El problema de Schrader es que no sabe armonizar sus tensiones personales (su fundamentalismo laico, su puritanismo pornográfico o su violento pacifismo, conflictos muy comunes entre los norteamericanos), que le provocan convulsiones artísticas (relacionadas con sus inseguridades al dirigir, porque sabe que es un pésimo director de actores, porque tiene mal oído para la música, porque su concepción del color y la luz cuando poco es kitsch, y porque en sus películas todo el mundo tiene que sufrir y a las mujeres siempre les toca la peor parte). Hasta cierto punto, es el cineasta sórdido más elegante de la historia del cine norteamericano, y en el fondo hace películas para salvarse él mismo pero no para salvar a sus espectadores.

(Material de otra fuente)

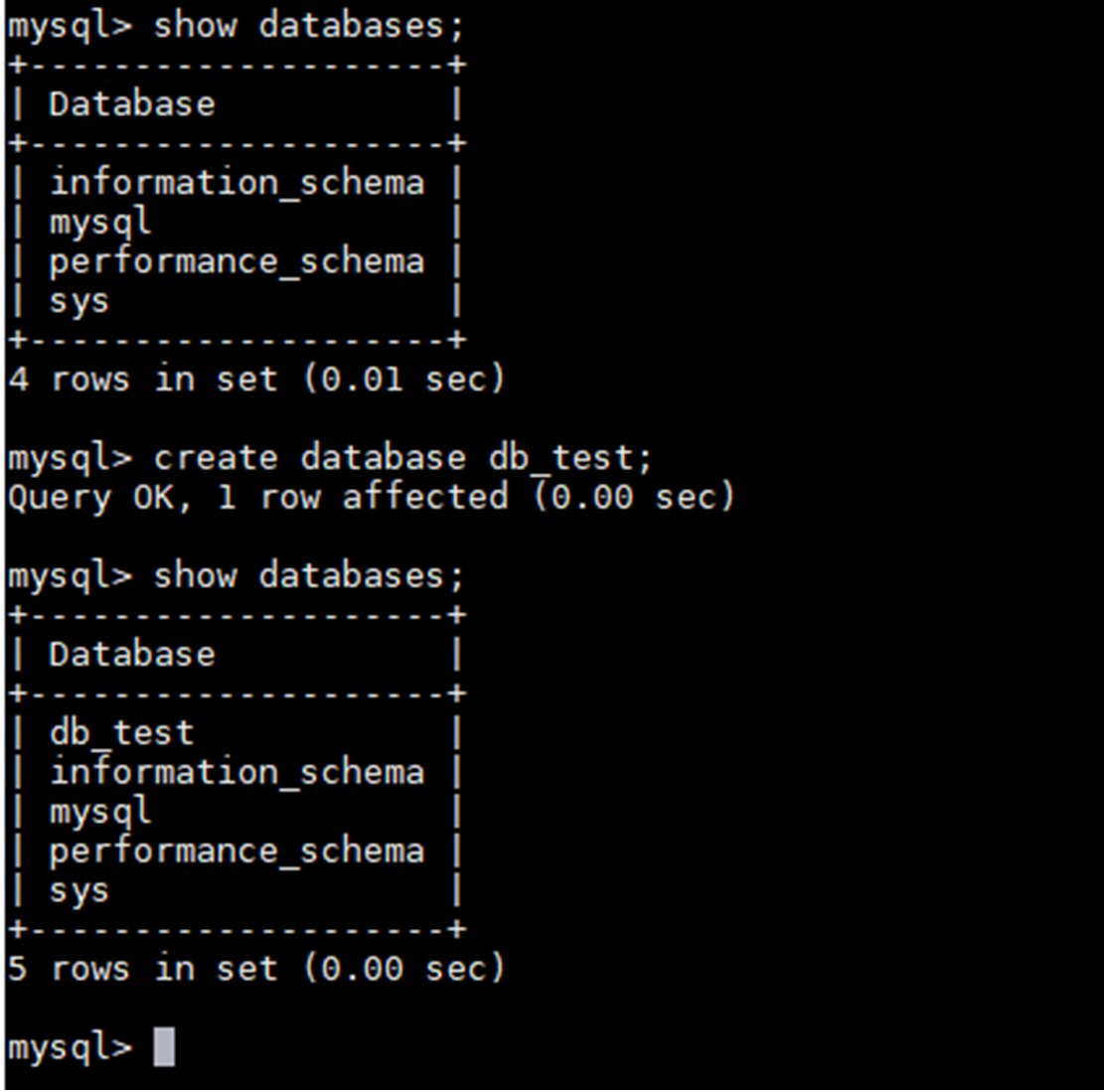This screenshot has width=1104, height=1092.
Task: Select information_schema in the four-row database table
Action: point(237,183)
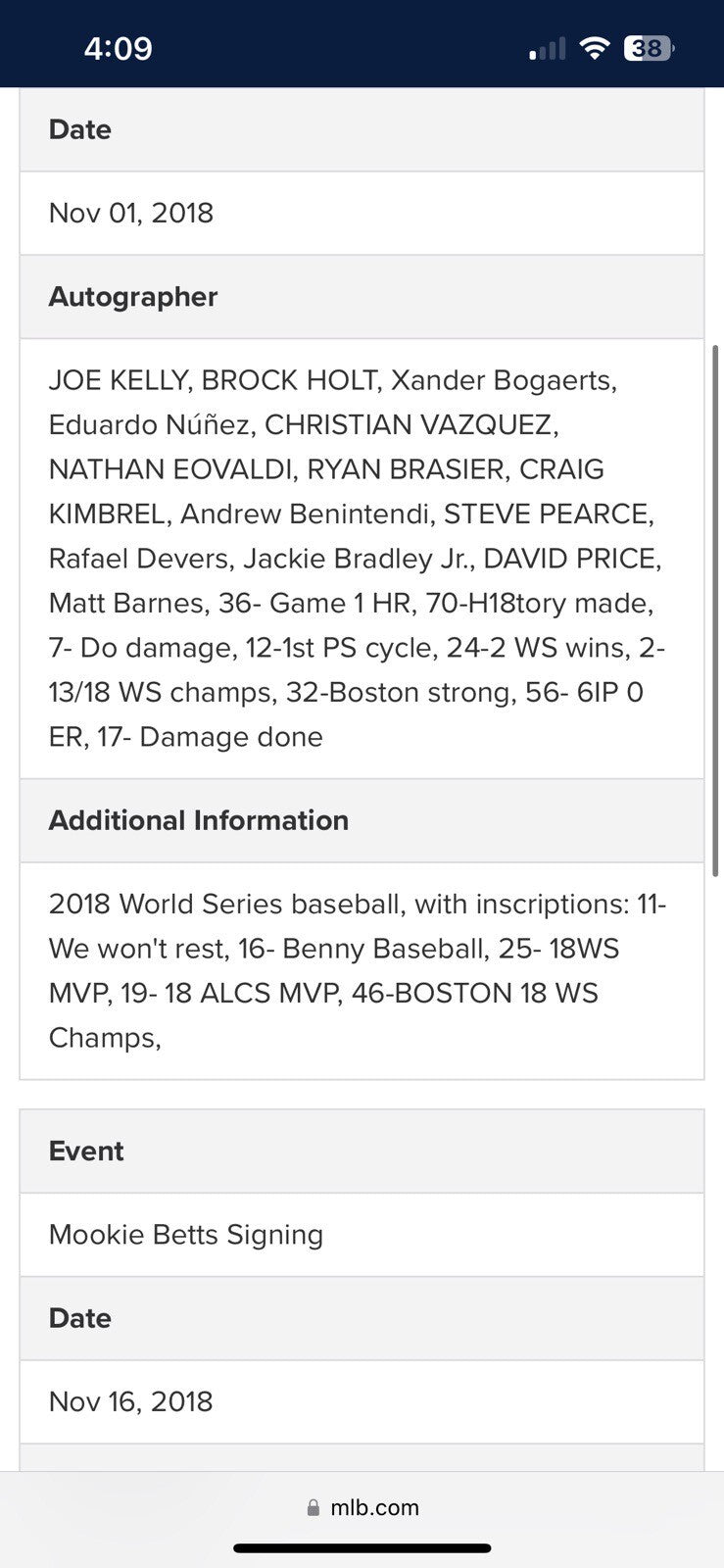This screenshot has height=1568, width=724.
Task: Select the Autographer header row
Action: (133, 296)
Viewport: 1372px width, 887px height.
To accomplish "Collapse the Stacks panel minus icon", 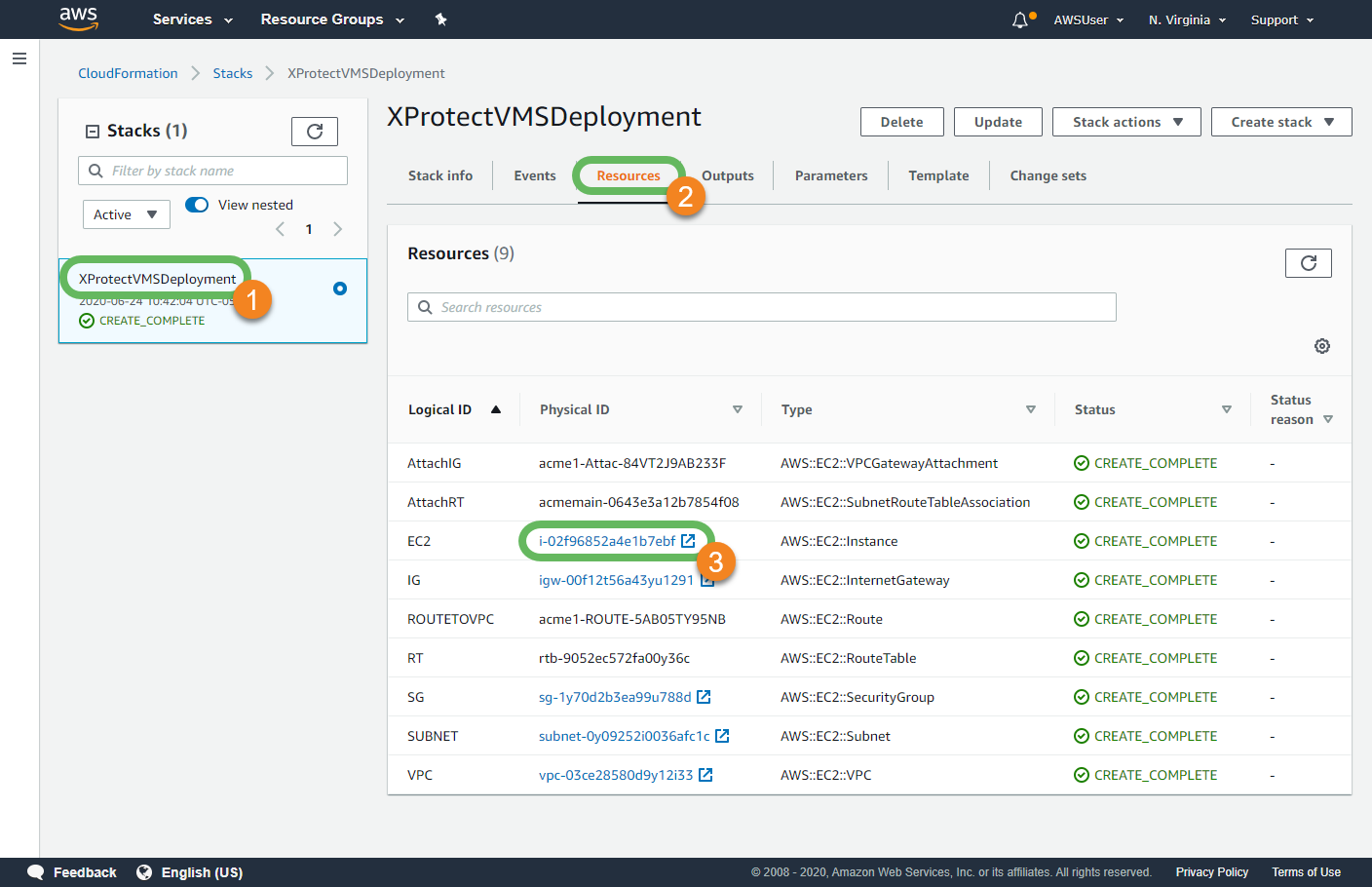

Como perros salvajes no sólo pone de relieve su irregular talento como director o las tendencias a la sobre actuación de Nicholas Cage y Willem Dafoe (el primero porque quizás le apetece divertirse desde que un día vio en el espejo a un cadáver paseándose por la historia del cine y el segundo porque le gusta experimentar aunque el tiro a veces le salga por la culata, como en este caso), también pone de relieve hasta qué punto Quentin Tarantino puede ser un cineasta interesante, pero eso no le libra de ser al mismo tiempo uno de los peores sarampiones de la historia del cine si alguien pretende imitarlo (se llame Tony Scott, Oliver Stone, Joe Carnahan o Guy Ritchie), y a la vez deja claro el desfase de ciertas concepciones narrativas de los 70 y los 80 cuando se trata de mantenerlas con vida sin preocuparse por actualizarlas.
Los personajes de esta película son tres tristes tigres, ex convictos con distintos grados de psicosis, gente a la que no te puedes tomar muy en serio porque desde muy pronto Schrader los deforma con su manera de observarlos. En ese sentido, las imágenes merecerían tumbarse en el sofá de un psicoanalista para tratar su permanente estado de ansiedad.
Si, por ejemplo, la cámara nos quiere decir que Mad Dog (Willem Dafoe) está loco, lo presenta a través una túrmix de pantallas segmentadas, colores saturados y un montaje vídeo clipero, estableciendo un paralelismo entre la televisión, las drogas y la mente del personaje poco antes de asesinar a su ex novia y a la hija de esta última. Y si quiere proporcionar luego protagonismo a Troy (Nicholas Cage), nos obliga a escuchar su voz en off aunque él no pueda narrar la mitad de las cosas que vemos porque no está presente.
En algunos carteles promocionales de Como perros salvajes no aparece Diesel (Christopher Matthew Cook), el tercer miembro de la peculiar banda y el menos idiota aparentemente. A diferencia de sus compañeros, que son unos charlatanes insaciables, patéticos cuando hablan sobre la posibilidad de redimirse o de dar un último golpe antes de retirarse, él sólo dice lo necesario, y fabrica los mejores momentos cuando los tres fingen ser policías para robar la droga de un camello. Él muestra la profesionalidad que le falta a los otros (como personajes y como actores); cuando intentan secuestrar a la hija de un rico mafioso; y, sobre todo, con una joven a la que seduce casi sin pretenderlo (y a la que asusta por su incapacidad para entender las respuestas emocionales de otras personas).
Esta película pretende combinar todas las tendencias de Schrader al mismo tiempo: la de poeta de la desesperación urbana, la de eterno Peter Pan, la del cinéfilo riguroso y la del ciudadano de ideología ambivalente. De una túrmix así ha salido un producto nervioso, hiperactivo, confuso y a veces incluso bobo, para el que la única redención posible queda en manos de quienes en el arte admiramos cualquier intento para salir del infierno aunque sepamos que, en empresas de esa índole, al final casi siempre acabamos ardiendo en sus llamas.